Martin Shkreli’s Purchase of Wu-Tang Clan’s Once Upon a Time in Shaolin to Become Netflix Film

Entertainment

The relatively short history of Wu-Tang Clan’s seventh studio album, 2015’s one-of-a-kind Once Upon a Time in Shaolin, is already something of a legend. It’s a weird, wild tale involving pharmadouche Martin Shkreli, $2 million auctions, diss tracks, and federal forfeitures. Now, the whole sordid story will be told in a new Netflix film.

The announcement of the project was tucked into a press release about screenwriter Ian Edelman’s new movie, American Sole (starring Pete Davidson and O’Shea Jackson Jr.). As Collider reports, Brittany Runs a Marathon director Paul Downs Colaizzo will helm the project, with Wu-Tang’s own RZA producing alongside Brad Pitt’s Plan B. Edelman will be working off Colaizzo’s original draft of the script.

For those who don’t know, the Wu-Tang Clan only produced one physical copy of Once Upon a Time in Shaolin, a 31-track double-LP. The album sold at auction for $2 million in May of 2015, coming with an 88-year copyright making its commercial release impossible until 2103. Shkreli, a hedge fund manager, was revealed as the buyer in December, some three months after he became infamous for jacking up the price of a cancer and AIDS medication from $13.50 to $750 a pill.

## DATA SECTION
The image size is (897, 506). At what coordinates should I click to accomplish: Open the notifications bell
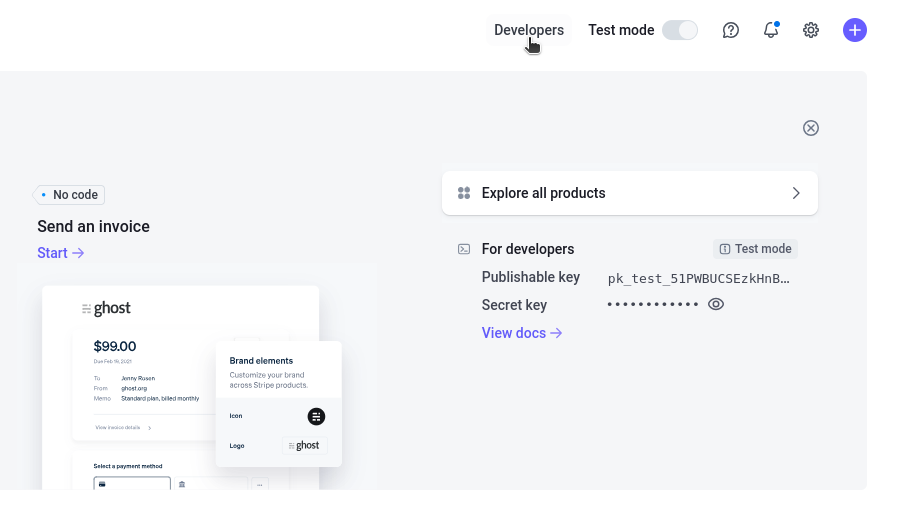click(x=771, y=30)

## QUESTIONS TO ANSWER
1. In the article about Once Upon a Time in Shaolin, who will direct the Netflix film?
2. Reproduce the passage from the article about Once Upon a Time in Shaolin that begins at the words "The announcement of" and ends after the words "to $750 a pill.".
3. List every distinct dollar amount mentioned in the article about Once Upon a Time in Shaolin.

## REPLIES
1. Paul Downs Colaizzo

2.
The announcement of the project was tucked into a press release about screenwriter Ian Edelman’s new movie, American Sole (starring Pete Davidson and O’Shea Jackson Jr.). As Collider reports, Brittany Runs a Marathon director Paul Downs Colaizzo will helm the project, with Wu-Tang’s own RZA producing alongside Brad Pitt’s Plan B. Edelman will be working off Colaizzo’s original draft of the script.

For those who don’t know, the Wu-Tang Clan only produced one physical copy of Once Upon a Time in Shaolin, a 31-track double-LP. The album sold at auction for $2 million in May of 2015, coming with an 88-year copyright making its commercial release impossible until 2103. Shkreli, a hedge fund manager, was revealed as the buyer in December, some three months after he became infamous for jacking up the price of a cancer and AIDS medication from $13.50 to $750 a pill.

3. $2 million, $13.50, $750